Overbarricading certainly is easy, and there may be a period of adjustment while everyone gets used to that fact. Just as people acclimate to any other game changes, so too would they do so here. All this is doing is providing additional information so that people can make informed decisions. Nothing more. How they choose to act on the information available has been and will always be their prerogative, and is outside the scope of this suggestion. Aichon 02:46, 1 July 2012 (BST)


Good lord, I forgot how much this place begs for change but can't handle it when it comes. Anyways, I like the suggestion. It plays for both sides, as a PKer, DC, Zombie, etc. you can easily tell if there are and who the active re-builders are and target them(as you should correct?). It is balanced because it helps survivors see recurring offenders or the misinformed.

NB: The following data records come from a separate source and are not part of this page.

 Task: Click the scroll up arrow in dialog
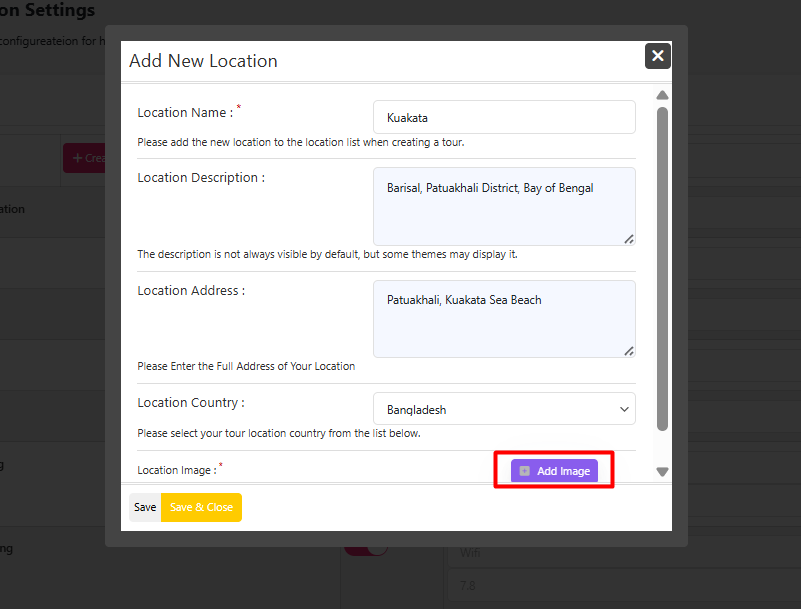pyautogui.click(x=662, y=96)
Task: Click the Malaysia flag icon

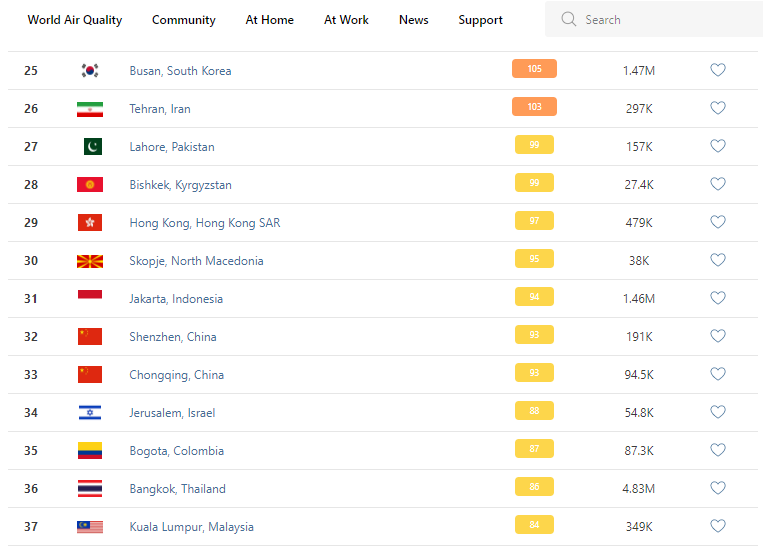Action: point(90,527)
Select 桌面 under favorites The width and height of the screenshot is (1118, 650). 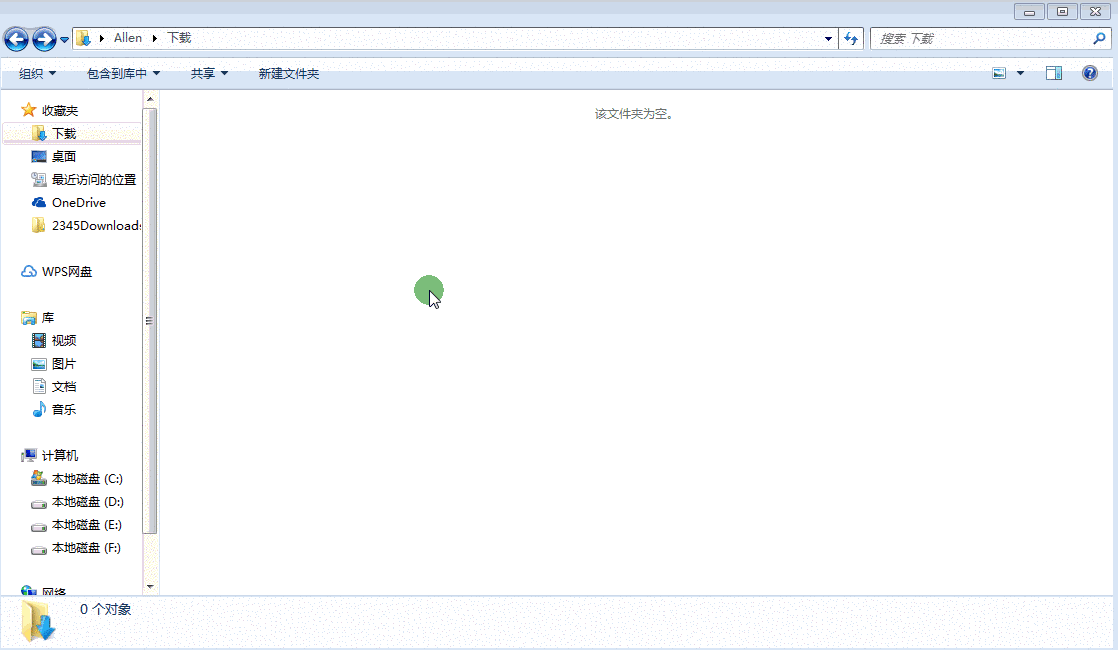(x=64, y=156)
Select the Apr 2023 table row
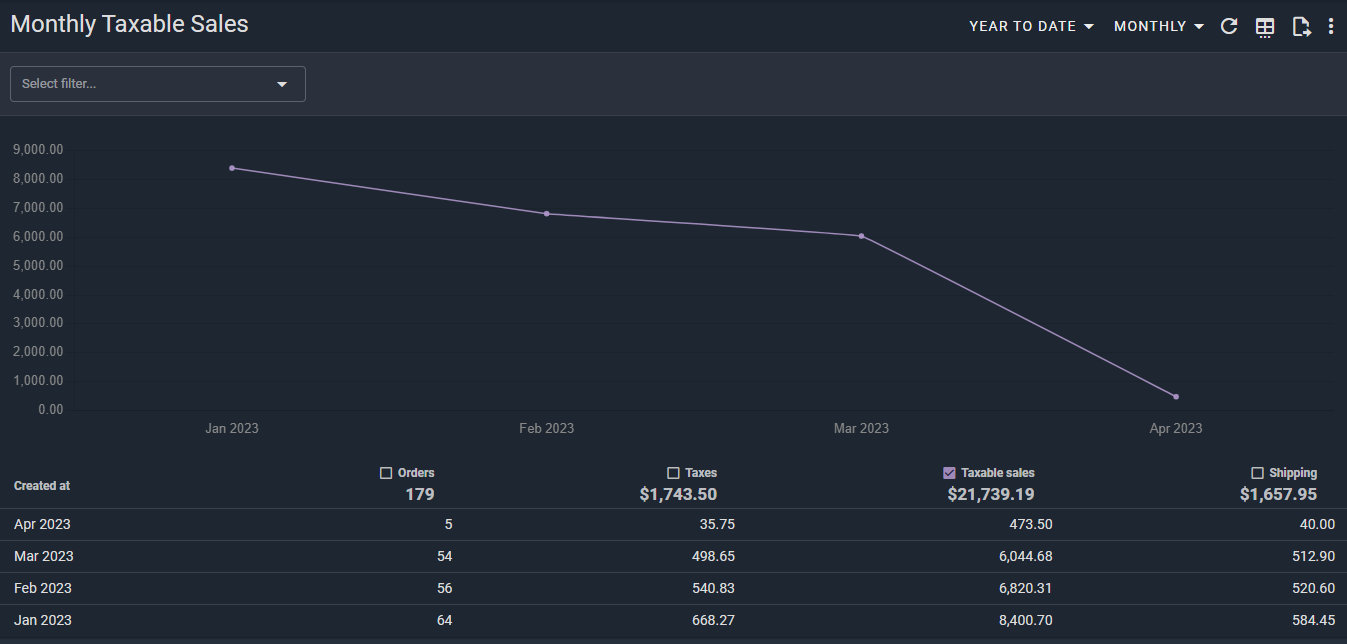The height and width of the screenshot is (644, 1347). pyautogui.click(x=42, y=524)
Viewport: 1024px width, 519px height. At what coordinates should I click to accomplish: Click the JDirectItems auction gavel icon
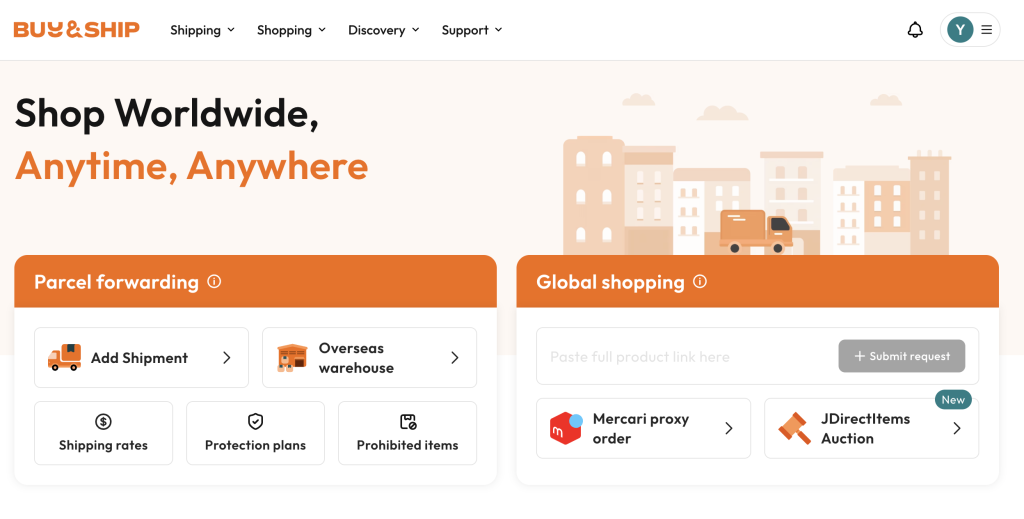click(x=794, y=429)
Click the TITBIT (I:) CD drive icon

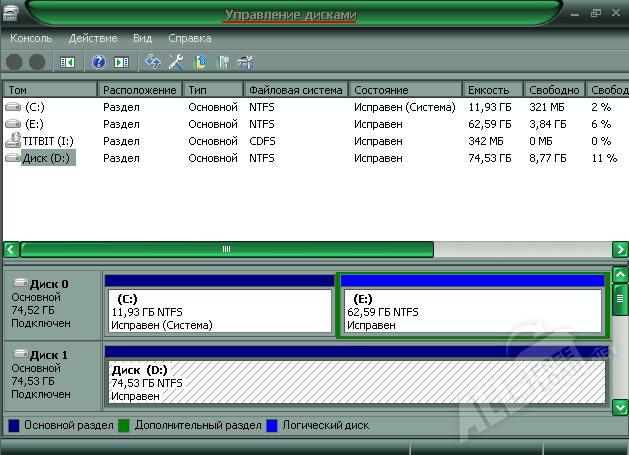point(12,141)
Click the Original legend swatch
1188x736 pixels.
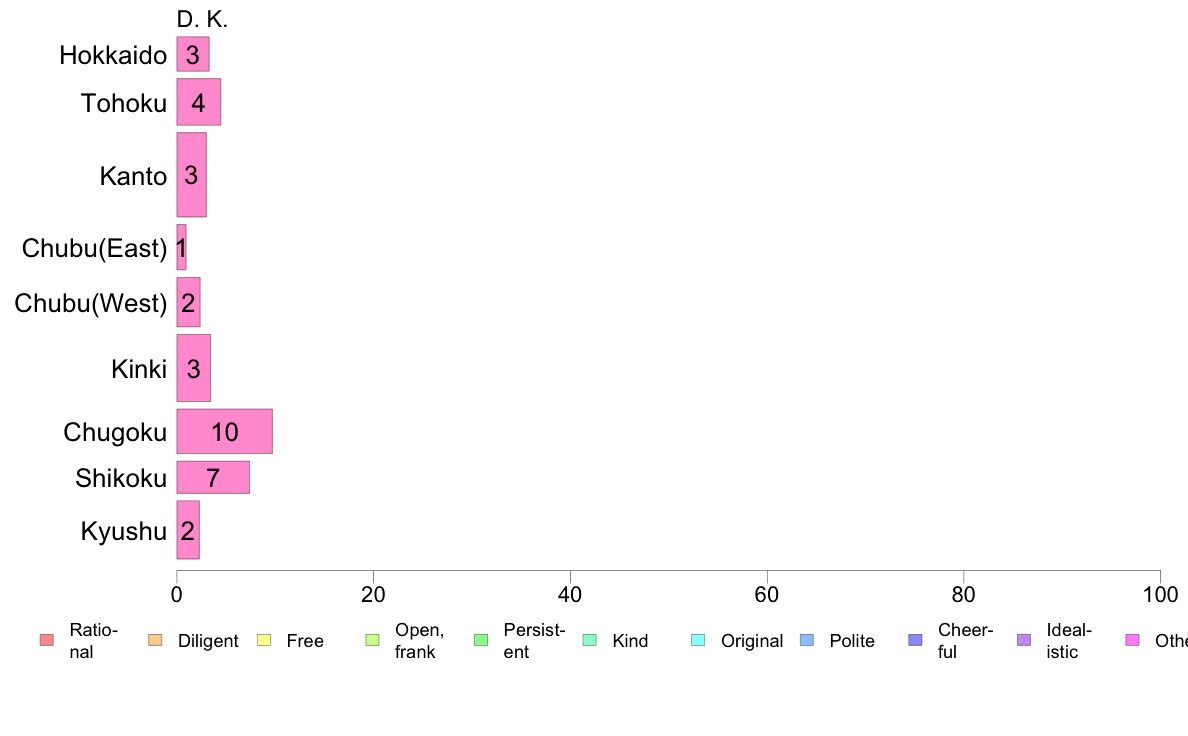pyautogui.click(x=699, y=640)
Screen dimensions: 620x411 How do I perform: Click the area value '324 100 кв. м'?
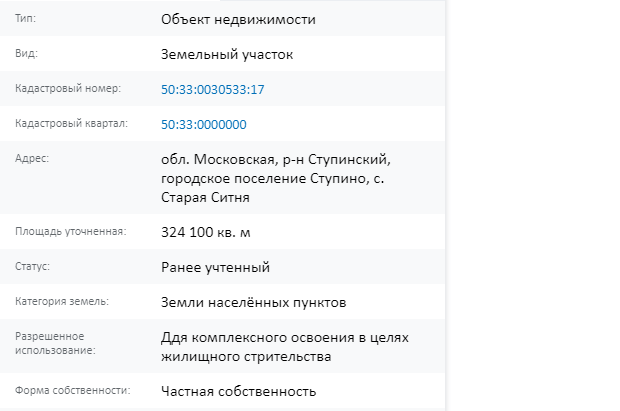click(206, 232)
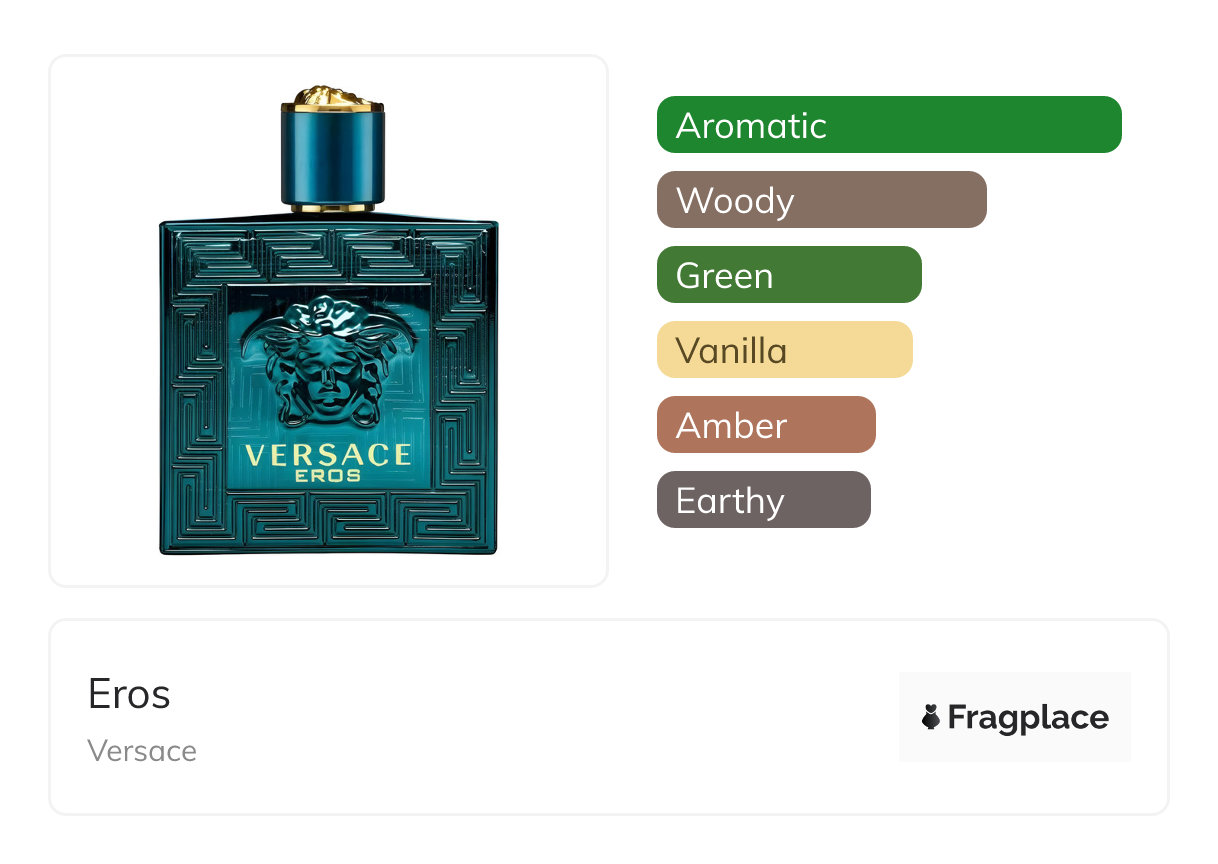Choose the Green accord bar
The image size is (1218, 864).
click(x=789, y=275)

Next, you all are jumping to the conclusion that this will cause people to kill others at the drop of a hat. How many times have you seen someone get PKed and not really cared to search for the offender? Point proven.

Lastly it's just common sense, if someone tears off a sheet of drywall or drags a refrigerator across the room to build a barricade your going to notice. Just like you notice when someone jumps out a window or sets up a generator.        17:56, 2 July 2012 (BST)

I prefer both Suggestion:20070704_Barricade_Alerts and Suggestion:20070901_View_Barricade_Level_Increase --Rosslessness 18:22, 2 July 2012 (BST)

What about them do you like, specifically? I see flaws in both, but I'm curious why you prefer them. I'm rather fond of the wording of the messages used in your first link, and may appropriate that for this suggestion. Aichon 18:49, 2 July 2012 (BST)
Oh yeah, totally the wording. --Rosslessness 19:29, 2 July 2012 (BST)

I like this, but it'd probably be Duped were it taken to voting due to the numerous suggestions in this vein already. ᚱᛁᚹᛖᚾ 18:34, 2 July 2012 (BST)

If the ones Ross linked are any indication, there are sufficient differences. For instance, neither of the ones he linked is optional, meaning that the spam arguments lobbied against them would not apply here, and both of them present messages both for increasing and decreasing the barricades, whereas this one does not (I don't believe survivors should have in-game help in seeing barricades going down). Also, the first one he linked only applies at the border between VSB and HB, whereas this one extends to EHB. Aichon 18:49, 2 July 2012 (BST)

I like this idea, since it only shows cades going up. What minimal problems it creates for PKers/DCist is more than compensated by the likelihood that survivors will spend more AP warning and/or killing offenders and less AP actually fixing the problem. While it does also offer a way to inform new or just unknowing players of the suggested cade levels. --Open the Box Org XIII Alts 22:26, 2 July 2012 (BST)


Suggestions up for voting

The following are suggestions that were developed here but have since gone to voting. The discussions that were taking place here have been moved to the pages linked below.

There are currently no suggestions up for voting.